BANGKOK
En un gesto que indica un impulso acelerado hacia nuevas elecciones, el primer ministro tailandés, Anutin Charnvirakul, anunció el jueves la presentación formal de una solicitud de aprobación real para disolver el Parlamento. La decisión, compartida a través de redes sociales, se produce en medio de continuas maniobras políticas y del compromiso de devolver la gobernabilidad al electorado.
"Devuelvo el poder al pueblo", escribió Charnvirakul en su declaración, haciéndose eco de las promesas anteriores que han definido su breve mandato. El líder del Partido Bhumjaithai, quien asumió el cargo de primer ministro en septiembre tras una sentencia del Tribunal Constitucional que destituyó a su predecesor, Paetongtarn Shinawatra, por violaciones éticas, había esbozado previamente planes para su disolución para finales de enero de 2026. Esta última medida parece acelerar ese plazo, lo que podría sorprender a los observadores.

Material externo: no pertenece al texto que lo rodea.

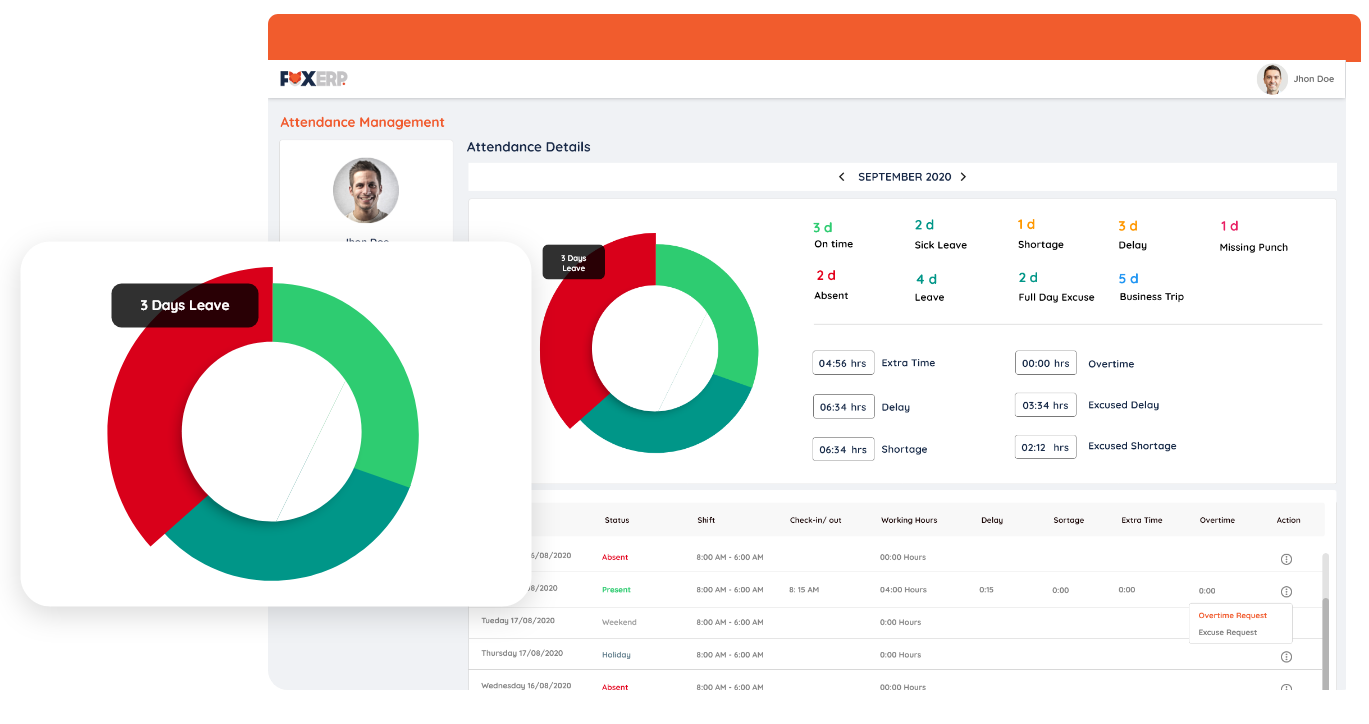Image resolution: width=1369 pixels, height=724 pixels.
Task: Click action icon for the Present row
Action: point(1286,591)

Si el decreto de disolución recibe la aprobación de Su Majestad Real el Rey Vajiralongkorn, la Cámara de Representantes, la cámara baja de Tailandia, se disolverá, lo que dará lugar a elecciones generales obligatorias en un plazo de 45 a 60 días. Esto situaría la votación a más tardar el 8 de febrero de 2026, varias semanas antes de la fecha límite de marzo o principios de abril que Charnvirakul había fijado inicialmente. El anuncio ha suscitado especulaciones inmediatas sobre las motivaciones del cambio, y los analistas apuntan a la frágil dinámica de la coalición y a la creciente presión de las fuerzas de la oposición.
El ascenso de Charnvirakul al poder fue en sí mismo un torbellino de alianzas y litigios. Consiguió el máximo cargo con el respaldo crucial del progresista Partido Popular, el mayor bloque parlamentario de Tailandia, en un acuerdo que incluía un plazo firme de cuatro meses para la celebración de elecciones que permitieran "devolver el poder al pueblo". Este apoyo se produjo tras la abrupta destitución de Paetongtarn por la filtración de una llamada telefónica con el presidente del Senado camboyano, Hun Sen, considerada una violación de las normas éticas en una disputa fronteriza.
La convocatoria anticipada de elecciones muestra el precario equilibrio en el que se ha desenvuelto Charnvirakul desde que asumió el cargo. Su gobierno minoritario se basa en pactos condicionales con diversos partidos, incluido el Partido Popular, antisistema, que ha exigido una rápida renovación democrática para impedir cualquier resurgimiento del dominio del Pheu Thai.
Los críticos, sin embargo, advierten que apresurar el proceso podría complicar la volatilidad política de Tailandia, especialmente en un contexto de desafíos económicos como la alta deuda de los hogares, la lenta recuperación del turismo y los inminentes aranceles comerciales de Estados Unidos.
Mientras la nación espera la sanción real, los partidos políticos ya intensifican los preparativos de campaña. Para Charnvirakul, de 58 años, magnate inmobiliario convertido en un firme defensor del conservadurismo, la apuesta es alta: el éxito podría consolidar la influencia de Bhumjaithai, mientras que el fracaso corre el riesgo de desmantelar el frágil consenso que lo catapultó al poder.
Las últimas elecciones de Tailandia, celebradas en 2023, resultaron en un parlamento sin mayoría y una prolongada saga de formación de coaliciones. Con la influencia del establishment promilitar del reino, es probable que cualquier votación reavive el debate. Por ahora, la audaz declaración de Charnvirakul ha sumido al país en una fase electoral más profunda, ofreciendo a los votantes la oportunidad de reestructurar su turbulento panorama político antes de lo previsto.